### [THE PROBLEM]
Transcribe the following records in full, exactly as shown.

### [EXCERPTED RECORDS]
[Start of section]

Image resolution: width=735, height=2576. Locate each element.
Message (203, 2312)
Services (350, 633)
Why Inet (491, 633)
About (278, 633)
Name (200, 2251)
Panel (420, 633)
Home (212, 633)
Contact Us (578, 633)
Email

[End of section]

### [RESPONSE BELOW]
Image resolution: width=735, height=2576. Locate each element.
Message (203, 2312)
Services (350, 633)
Why Inet (491, 633)
About (278, 633)
Name (200, 2251)
Panel (420, 633)
Home (212, 633)
Contact Us (578, 633)
Email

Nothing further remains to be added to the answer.